One significant waterfall market decline occurred on Black Monday in October 1987. The steepness of the decline can be seen with the maroon line in the below chart. The blue line represents the current coronavirus market movement and it is following a similar pattern to the 1987 market and subsequent recovery. The green line represents the market trend from the recent financial crisis. I do believe a maroon line retracement for the current market is possible; however, the key will be getting the economy reopened. The market's bounce from the March low is significant and digesting this gain is a reasonable expectation. 

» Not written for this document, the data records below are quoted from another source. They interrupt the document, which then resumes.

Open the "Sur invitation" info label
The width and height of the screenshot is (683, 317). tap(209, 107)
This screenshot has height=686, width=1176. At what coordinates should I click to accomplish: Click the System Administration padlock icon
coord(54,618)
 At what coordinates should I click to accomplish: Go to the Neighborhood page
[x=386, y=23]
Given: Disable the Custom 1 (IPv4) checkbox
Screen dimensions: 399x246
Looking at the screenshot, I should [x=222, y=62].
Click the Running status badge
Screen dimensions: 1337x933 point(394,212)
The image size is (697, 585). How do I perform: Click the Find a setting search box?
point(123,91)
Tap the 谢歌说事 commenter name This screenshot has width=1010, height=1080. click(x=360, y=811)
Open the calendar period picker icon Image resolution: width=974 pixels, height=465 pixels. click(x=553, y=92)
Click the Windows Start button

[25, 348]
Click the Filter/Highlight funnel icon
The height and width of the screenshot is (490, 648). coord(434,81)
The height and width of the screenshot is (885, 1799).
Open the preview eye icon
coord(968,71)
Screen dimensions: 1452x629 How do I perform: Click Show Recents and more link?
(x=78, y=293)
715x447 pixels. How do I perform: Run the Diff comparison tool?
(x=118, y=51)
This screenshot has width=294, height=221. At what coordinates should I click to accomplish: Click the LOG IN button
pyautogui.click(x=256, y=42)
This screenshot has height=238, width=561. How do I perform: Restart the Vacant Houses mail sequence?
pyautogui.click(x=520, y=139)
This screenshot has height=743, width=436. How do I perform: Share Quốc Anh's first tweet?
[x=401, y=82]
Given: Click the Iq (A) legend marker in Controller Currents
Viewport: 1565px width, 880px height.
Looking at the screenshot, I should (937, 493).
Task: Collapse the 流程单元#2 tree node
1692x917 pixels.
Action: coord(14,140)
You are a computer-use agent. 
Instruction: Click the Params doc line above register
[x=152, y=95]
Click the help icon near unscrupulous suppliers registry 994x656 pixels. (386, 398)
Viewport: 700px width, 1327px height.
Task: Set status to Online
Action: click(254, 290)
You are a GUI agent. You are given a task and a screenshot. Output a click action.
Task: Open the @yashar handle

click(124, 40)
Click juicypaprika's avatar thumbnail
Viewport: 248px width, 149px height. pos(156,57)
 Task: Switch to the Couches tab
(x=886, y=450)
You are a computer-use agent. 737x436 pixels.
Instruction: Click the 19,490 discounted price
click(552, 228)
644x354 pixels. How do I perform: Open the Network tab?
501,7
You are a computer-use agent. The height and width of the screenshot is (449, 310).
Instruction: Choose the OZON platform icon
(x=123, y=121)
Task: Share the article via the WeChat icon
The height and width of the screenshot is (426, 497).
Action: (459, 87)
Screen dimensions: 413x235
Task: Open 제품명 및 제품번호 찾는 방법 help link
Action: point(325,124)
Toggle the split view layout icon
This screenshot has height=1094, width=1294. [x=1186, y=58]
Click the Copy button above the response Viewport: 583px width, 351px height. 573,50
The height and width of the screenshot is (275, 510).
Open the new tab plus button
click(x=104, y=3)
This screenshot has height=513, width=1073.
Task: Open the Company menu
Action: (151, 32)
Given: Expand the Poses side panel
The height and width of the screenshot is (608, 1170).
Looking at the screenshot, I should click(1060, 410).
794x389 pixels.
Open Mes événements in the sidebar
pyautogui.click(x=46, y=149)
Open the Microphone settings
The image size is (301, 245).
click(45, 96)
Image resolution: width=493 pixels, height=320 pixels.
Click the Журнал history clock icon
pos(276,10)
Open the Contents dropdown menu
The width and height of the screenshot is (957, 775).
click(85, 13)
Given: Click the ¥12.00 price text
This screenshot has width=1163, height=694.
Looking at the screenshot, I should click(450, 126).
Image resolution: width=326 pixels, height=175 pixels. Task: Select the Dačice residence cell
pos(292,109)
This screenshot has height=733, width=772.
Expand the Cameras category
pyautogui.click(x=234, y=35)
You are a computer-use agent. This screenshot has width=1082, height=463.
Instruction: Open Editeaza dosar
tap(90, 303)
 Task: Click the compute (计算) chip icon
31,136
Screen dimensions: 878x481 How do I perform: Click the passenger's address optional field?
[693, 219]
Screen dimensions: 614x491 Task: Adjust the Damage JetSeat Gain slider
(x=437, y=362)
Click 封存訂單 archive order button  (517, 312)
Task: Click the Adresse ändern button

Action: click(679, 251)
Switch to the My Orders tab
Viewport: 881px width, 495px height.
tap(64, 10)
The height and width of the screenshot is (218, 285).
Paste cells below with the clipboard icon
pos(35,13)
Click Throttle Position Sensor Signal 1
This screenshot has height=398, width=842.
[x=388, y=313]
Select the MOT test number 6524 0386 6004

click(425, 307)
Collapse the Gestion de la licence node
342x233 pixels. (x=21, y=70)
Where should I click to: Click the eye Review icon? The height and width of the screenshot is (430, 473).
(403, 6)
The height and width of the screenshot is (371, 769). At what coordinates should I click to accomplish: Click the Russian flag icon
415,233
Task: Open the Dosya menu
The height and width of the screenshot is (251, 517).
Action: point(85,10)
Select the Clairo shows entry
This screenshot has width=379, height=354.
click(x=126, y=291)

An improving economic environment will be key in seeing the market trend higher from any pullback or consolidation. Clearly the economic data is horrible, but a reset of expectations is occurring. Due to the speed at which businesses have been negatively impacted, much of the economic data has not caught up to current events due to the lag in collection and reporting. Under most normal times this data lag is not consequential; however, at times like the present, having better insight is important. To help address this the Federal Reserve Bank of Philadelphia maintains an index, the ADS Business Conditions Index, which is designed to provide more current insight into business conditions by updating economic observations at a high frequency. The index includes monthly payroll information, personal income data, monthly industrial production, and more. The average value of the index is zero. For example, a reading of less than -3.0 would indicate business conditions are worse than any time during the 1990-1991 or 2001 recession. As seen in the below chart the index is significantly negative; however, improving or becoming less negative. Much work needs to be done on the economic front and getting the economy opened is obviously the key.